Will you have to pay into your Partners IVA?
If your partner wants to start an IVA they will have to disclose your income during the application. This is because the total household income must be considered when calculating how much they will have to pay into their Arrangement each month.
Their payment will be based on their share of the household disposable income. The split is determinated pro rata relative to the percentage of the total income you both contribute.
Your share of the disposable income is then normally yours to keep. You should not be required to pay it into your partner’s Arrangement.
Your Partner’s creditors could demand that your share of the household disposable income is also paid into their IVA if they feel you have benefited from the debt.
What if you have your own debts to pay?
You may have debts in your name which you need to continue paying. This will not be a problem as long as as you can cover the payments with your share of the household disposable income.

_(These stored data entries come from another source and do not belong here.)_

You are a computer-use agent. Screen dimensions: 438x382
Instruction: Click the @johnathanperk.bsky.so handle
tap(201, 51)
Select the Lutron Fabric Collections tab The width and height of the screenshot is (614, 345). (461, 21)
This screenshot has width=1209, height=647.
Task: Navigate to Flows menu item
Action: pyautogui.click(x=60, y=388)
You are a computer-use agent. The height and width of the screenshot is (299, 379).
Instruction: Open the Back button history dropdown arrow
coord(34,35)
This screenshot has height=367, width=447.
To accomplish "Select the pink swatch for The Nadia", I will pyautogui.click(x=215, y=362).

However where your debt payments are relatively large you may not be left with sufficient funds to pay them. In these circumstances you will need to consider reducing your payments or starting a Joint IVA.
If you have no income ongoing payments towards your debts cannot be included in the living expenses budget. This would mean your partner would be paying these over the debt in their IVA. Their creditors would not agree to this and you will need to consider a joint IVA or alternative debt solution for your debts.

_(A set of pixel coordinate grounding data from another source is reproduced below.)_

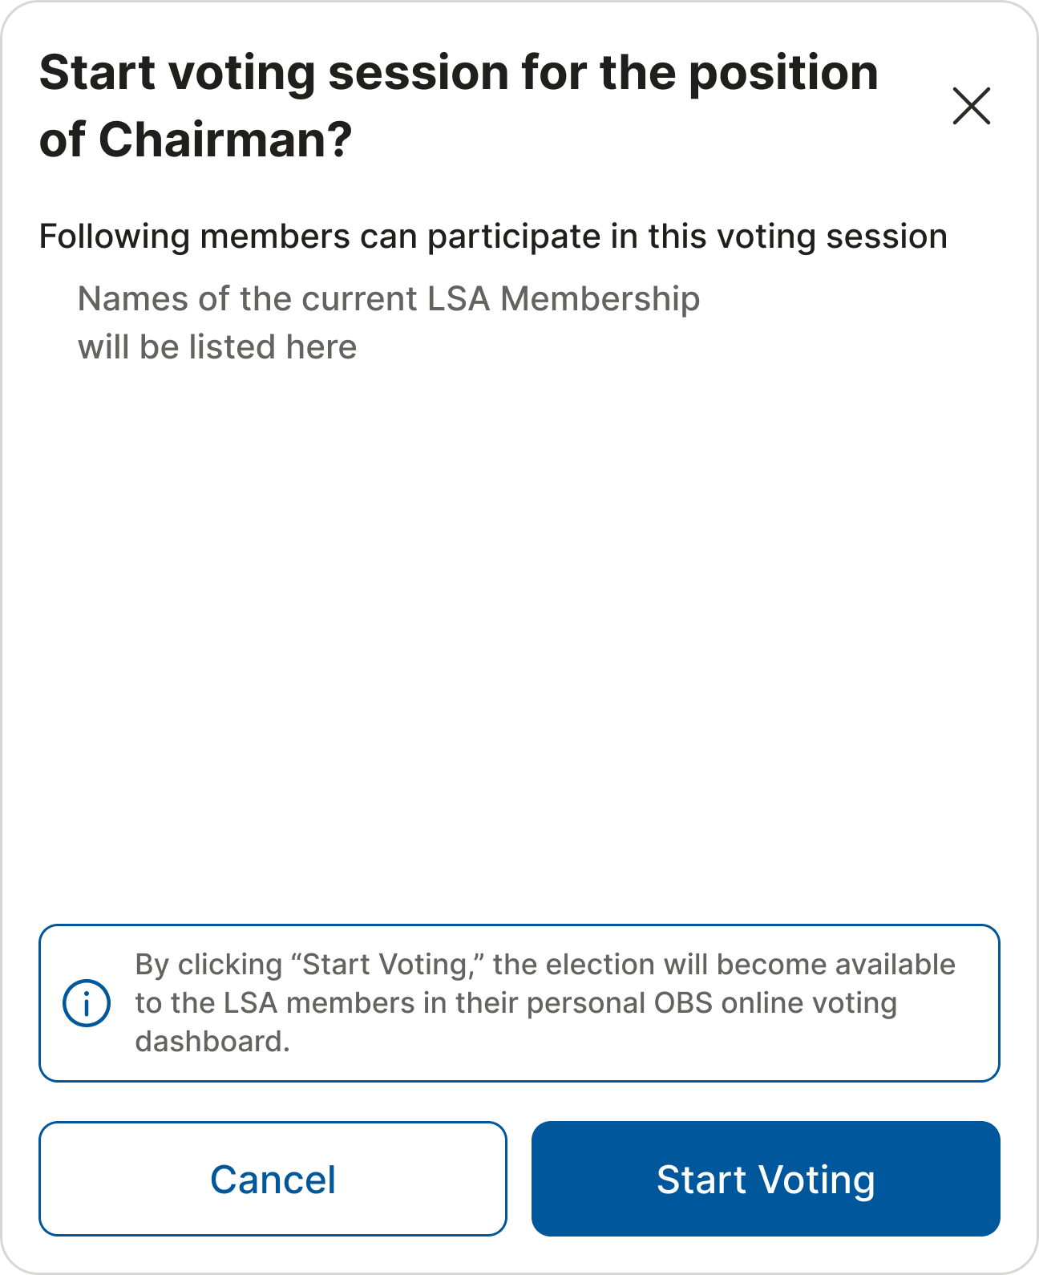Close the dialog with the X icon
Viewport: 1039px width, 1275px height.
pos(971,106)

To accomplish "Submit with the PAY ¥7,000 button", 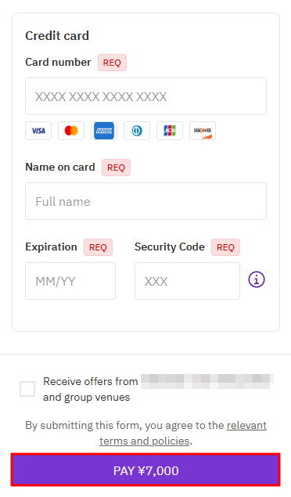I will coord(146,470).
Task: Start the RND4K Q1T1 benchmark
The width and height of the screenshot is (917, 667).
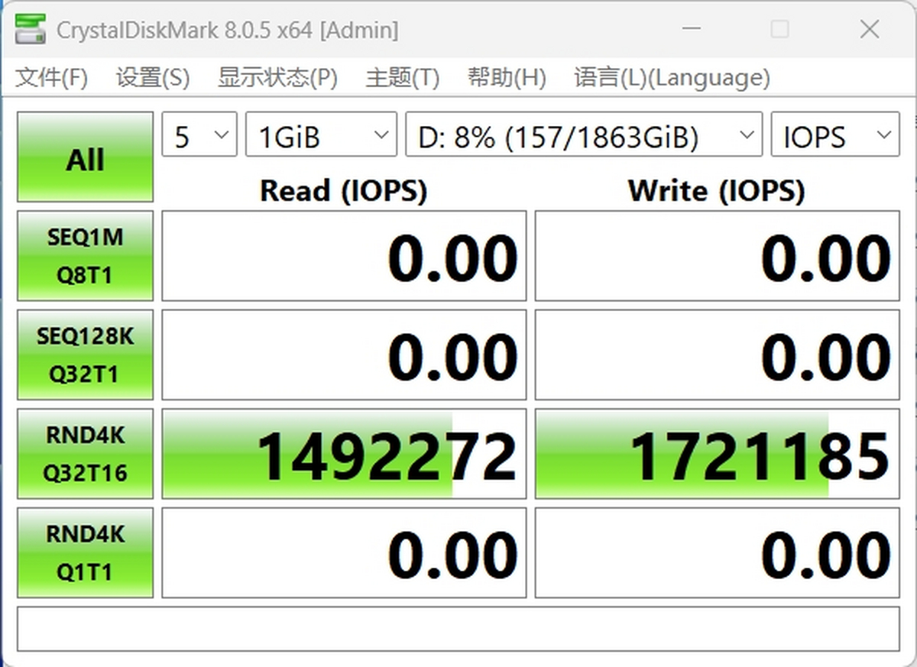Action: click(x=85, y=552)
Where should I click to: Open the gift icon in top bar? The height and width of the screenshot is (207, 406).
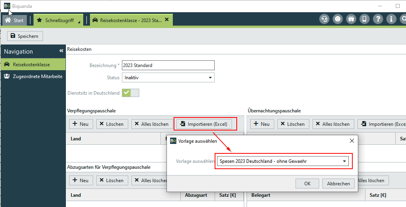[351, 19]
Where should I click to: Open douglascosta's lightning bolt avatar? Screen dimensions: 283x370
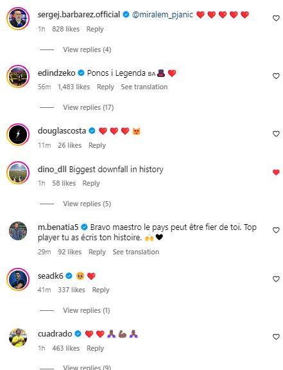[18, 134]
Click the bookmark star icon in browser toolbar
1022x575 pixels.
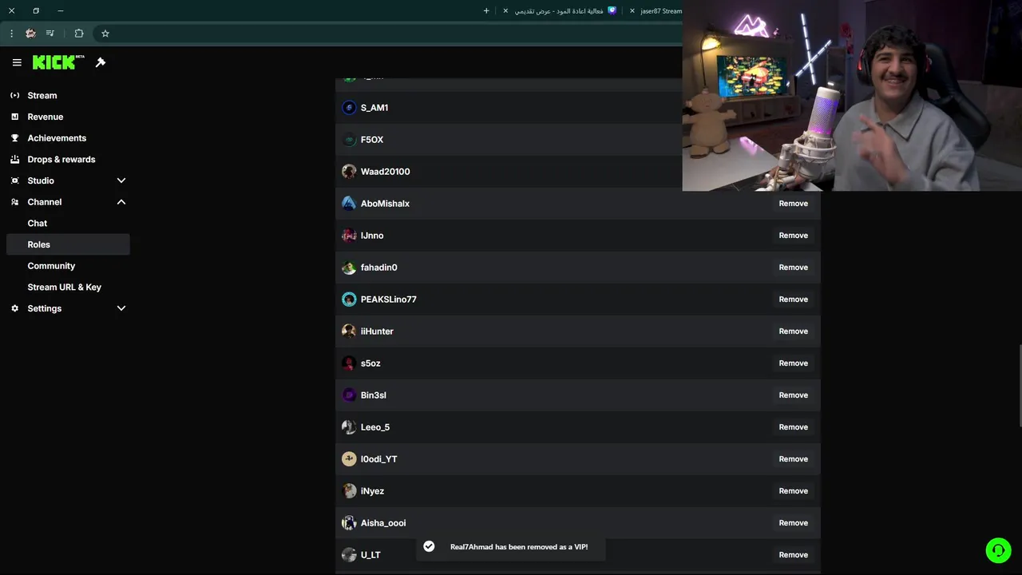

Any joint debts must be included in your partner’s IVA. However you remain liable to pay the outstanding balance. Your options in these circumstances will depend on the size of the debt.
What happens to your share of any Home Equity?
It is very important to understand the implications of your partners IVA if you are joint home owners. Under the terms of the Arrangement they will be obliged to try and release their share of any property equity.
Your share of any equity is protected. You will not be obliged to release any of this as part of your Partner’s Arrangement. However you cannot block them from remortgaging to release their share.
If you refuse to allow your partner to release their equity this could cause their whole Arrangement to fail. As such you must be prepared to give your permission from the beginning.
You can help settle your Partners IVA early by offering to release home equity. This could be done at any time during the Arrangement.
Can you pay your Partners IVA for them?
If your partner has little or no income of their own they may not be able to afford viable IVA payments. In this situation you can make the payment on their behalf if you wish.
This situation is common in the case of a joint IVA. One party may have no income of their own and so the Arrangement is funded entirely by the other. However it can also happen where the party funding the IVA is not otherwise involved.
Alternatively if you can make a cash lump sum available you could pay for a Lump Sum Payment IVA on behalf of your partner. In this scenario ongoing monthly payments are not then required.
If your partner has no income to pay for their own IVA it may not be the best solution for them. If they do not own property Bankruptcy a Debt Releif Order might be a cheaper option.